Il Prefetto Pagano ha voluto accertarsi di persona, nonostante il giorno di capodanno, delle condizioni del paesi interessati dal sisma del 29 dicembre scorso, e verificare il lavoro che sta portando avanti il C.O.M., ora localizzato nella sede del Corpo Forestale. La situazione più grave appare quella di Via Aldo Moro, alle abitazioni IACP: 6 le ordinanze di sgombero finora qui firmate.
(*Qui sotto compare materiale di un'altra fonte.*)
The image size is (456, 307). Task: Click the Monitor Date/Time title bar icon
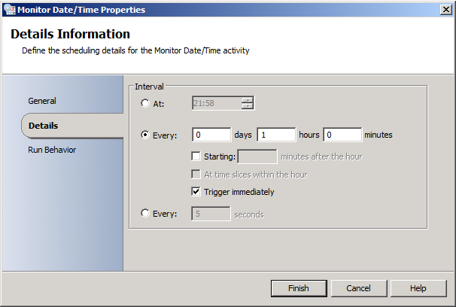point(8,10)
Incontro interlocutorio pe fare il punto della situazione post sisma nel matese tra il Signor Prefetto della Provincia di Caserta, dr. ssa Carmela Pagano, accompagnata dai vice dr. Palmieri (già commissario prefettizio proprio a Piedimonte Matese nel 2007 quando venne sciolta anticipatamente l’amministrazione comunale del Sindaco Pasquale Musto) e dr.ssa Fappiano, anch’essa di Piedimonte Matese. Ad accogliere i mentri della Prefettura l’amminitrazione comunale, guidata dal Sindaco Vincenzo Cappello, ed i Sindaci dei Comuni più direttamente interessati dal sisma, tra cui Alife, Castello del Matese, San Gregorio Matese, San Potito Sannitico, Gioia Sannitica. Il Prefetto Pagano ha voluto accertarsi di persona, nonostante il giorno di capodanno, delle condizioni del paesi interessati dal sisma del 29 dicembre scorso, e verificare il lavoro che stanno portando avanti il C.O.M., Centro operativo misto con sede proprio a Piedimonte Matese, Comune capofila, con funzioni di coordinamento delel varie attività che stanno portando avanti i vari C.O.C., Centri operativi comunali istituiti nei vari enti colpiti dal terremoto. La sede opererativa del C.O.M. è stata trasferita nel palazzo sede del Corpo Forestale dello Stato, a due passi dalla stazione ferroviaria della città. A parte la chiusura al pubblico di tre parrocchie (la Cattedrale Ave Gratia Plena, il Palazzo Vescovile e la Confraternita del Carmine in via Scorciarini Coppola, dichiarate inagibili per motivi precauzionali), la situazione più grave a Piedimonte Matese appare proprio quella di Via Aldo Moro, sede delle abitazioni IACP: come già ricordato in precedenti scritti, qui diverse abitazioni risultano inagibili e gli occupanti sono stati trasferiti in alberghi e pensioni della zona. Sono in totale sei le ordinanze di sgombero firmate dal Sindaco Cappello. Nei prossimi giorni si effettueranno altri sopralluoghi. Intanto sono proseguite le verifiche alle civili abitazioni: restano tante le segnalazioni arrivate all’ufficio comunale preposto all’accettazione delel denunce di danni delal cittadiannza.